I believe the best strategy for our state is to cut spending instead of raising taxes. To raise taxes in this economic environment would derail the financial recovery of our state. In tough times like these, it is more important than ever to give Texas businesses the incentive to grow and create jobs. One of the first steps to take is finding greater efficiencies in the state budget, making sure we are getting the most out of every dollar.
Education funding - Even with improved efficiencies, additional cuts must still be made. This may mean re-examining how we fund our largest obligations, including education. We will have to find greater efficiencies in both K-12 and higher education. As we look at education funding, I will continue to work with fellow legislators for greater equity in school funding so all children have an opportunity for success, regardless of zip code.

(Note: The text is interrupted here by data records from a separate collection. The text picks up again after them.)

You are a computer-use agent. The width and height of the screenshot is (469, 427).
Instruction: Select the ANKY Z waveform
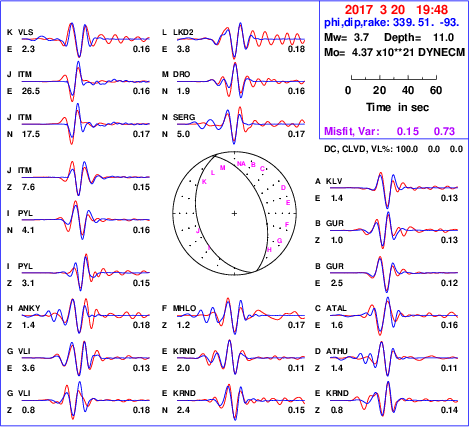(86, 315)
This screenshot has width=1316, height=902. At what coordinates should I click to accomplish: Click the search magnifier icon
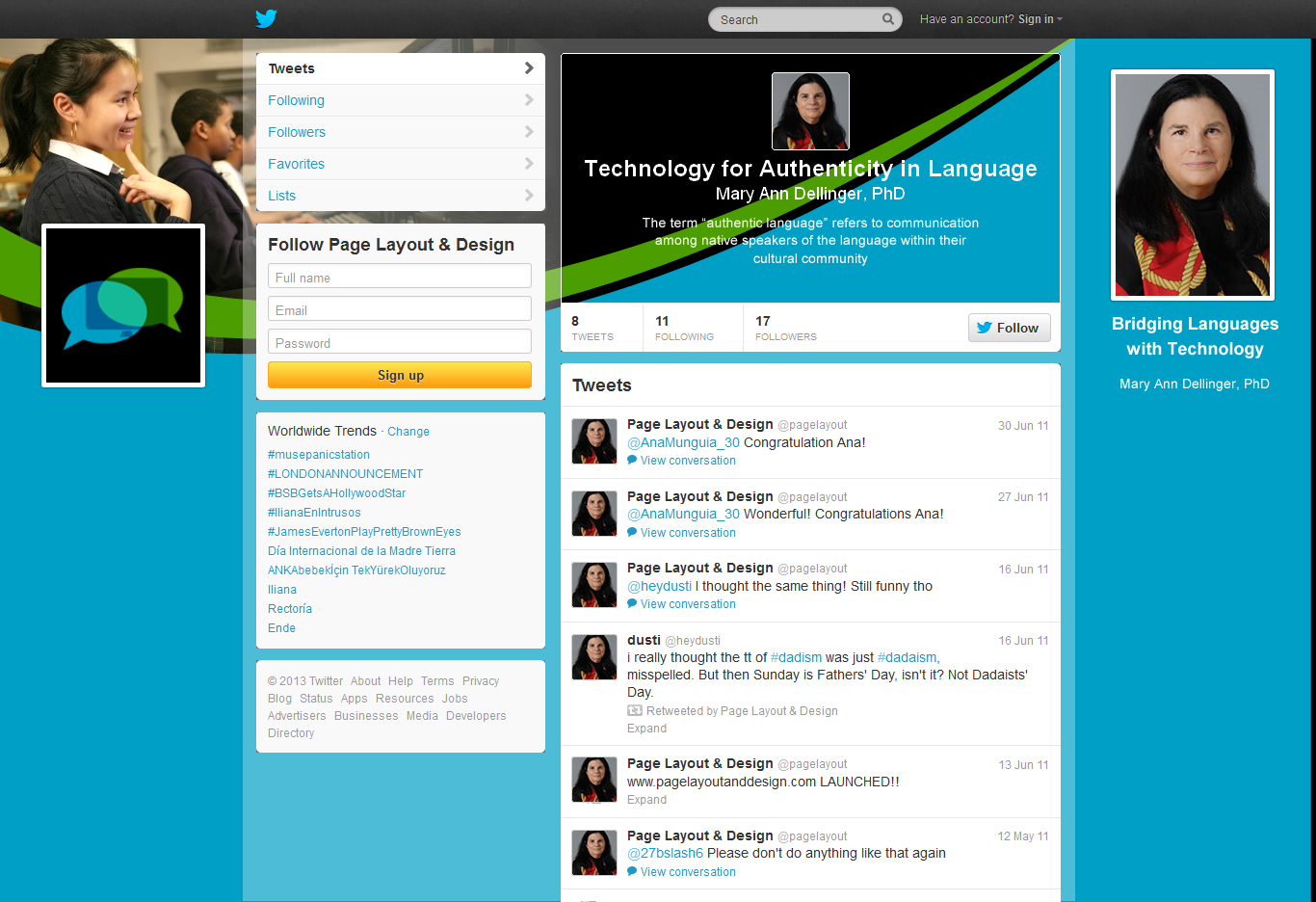pyautogui.click(x=887, y=19)
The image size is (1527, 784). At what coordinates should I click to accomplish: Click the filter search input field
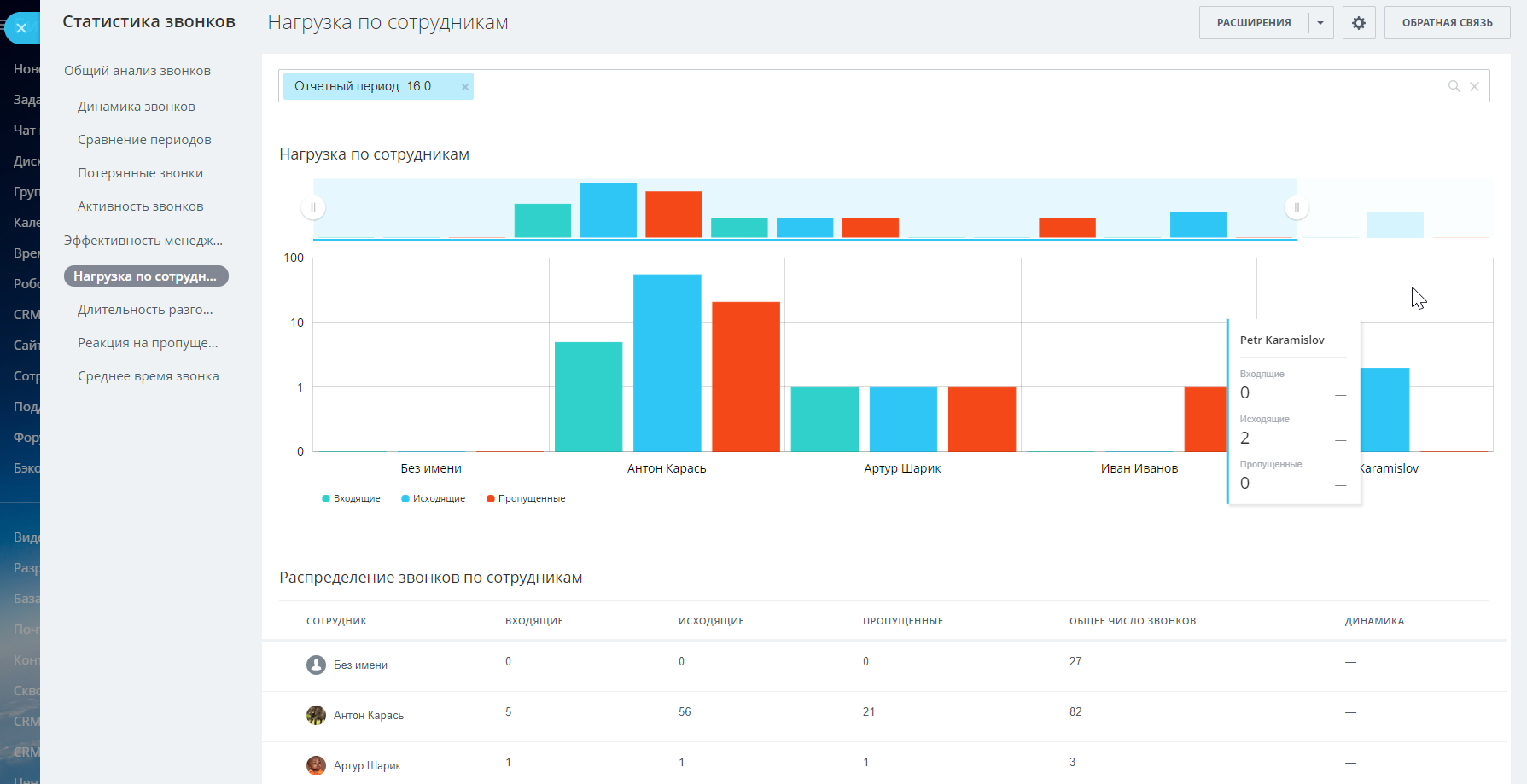pyautogui.click(x=939, y=86)
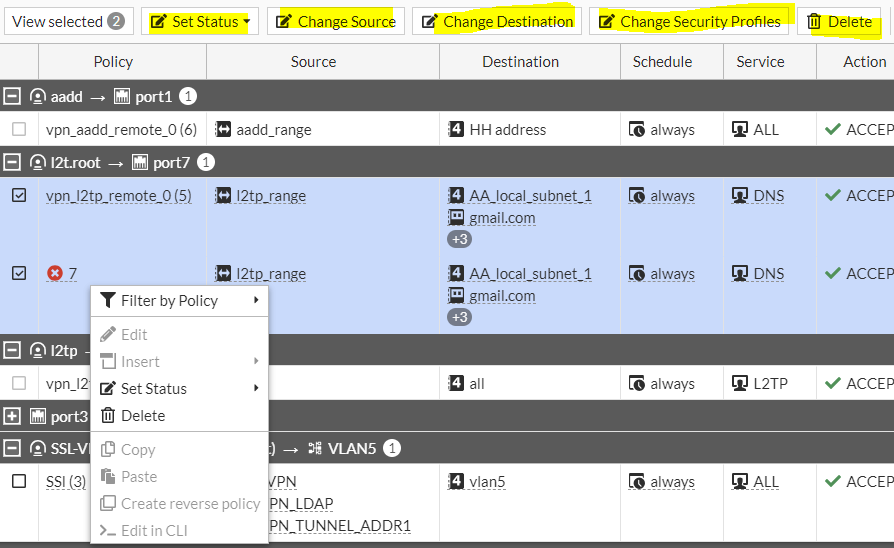Choose Set Status in the context menu
Screen dimensions: 894x548
point(154,388)
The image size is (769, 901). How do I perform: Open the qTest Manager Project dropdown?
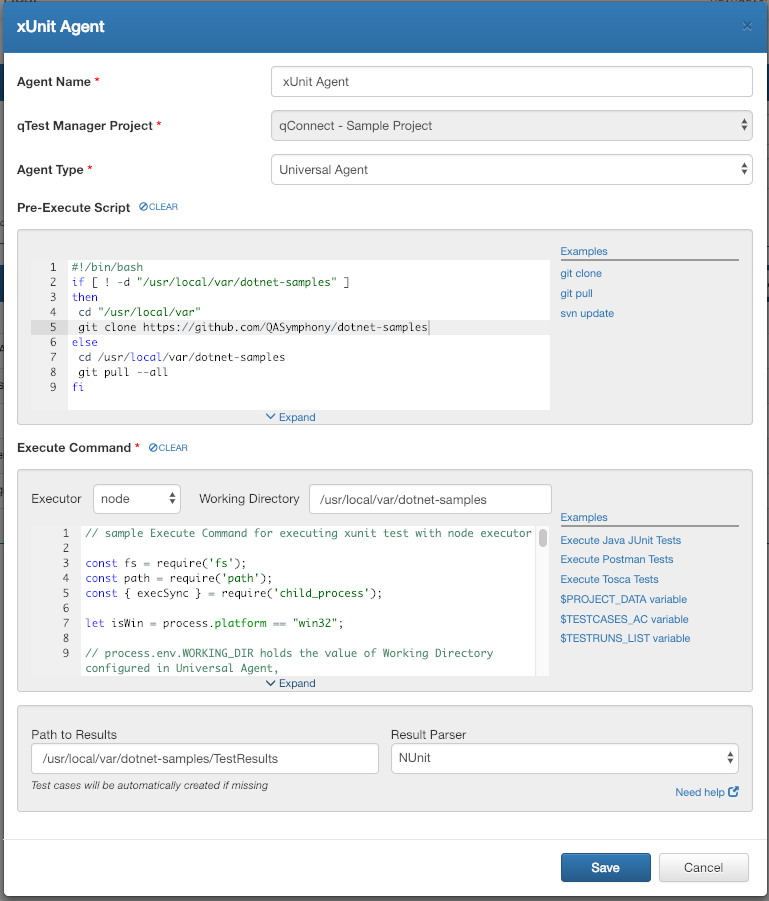coord(511,126)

Border security - While preventing illegal immigration and stopping drug trafficking are unmet federal obligation, states like Texas must take action to keep our citizens safe and stop escalating violence from spilling over our borders. The Legislature will look at many ways to improve border security including better support for local law enforcement and putting an end to sanctuary cities.
States' rights - As the federal government continues to make policies infringing on states' rights to establish their own rules and regulations, many state legislatures are speaking out. Look for calls from the Texas Legislature for the federal government to reverse some healthcare policies, respect Texas' air quality permitting procedures and give Texas fair treatment when it comes to education funding.
As challenging as these five issues may be, they are only a part of what the Legislature will consider over 140 days. I will do my best to update you. Please contact me with your questions, thoughts and concerns. The best way for me to represent you is to hear directly from you.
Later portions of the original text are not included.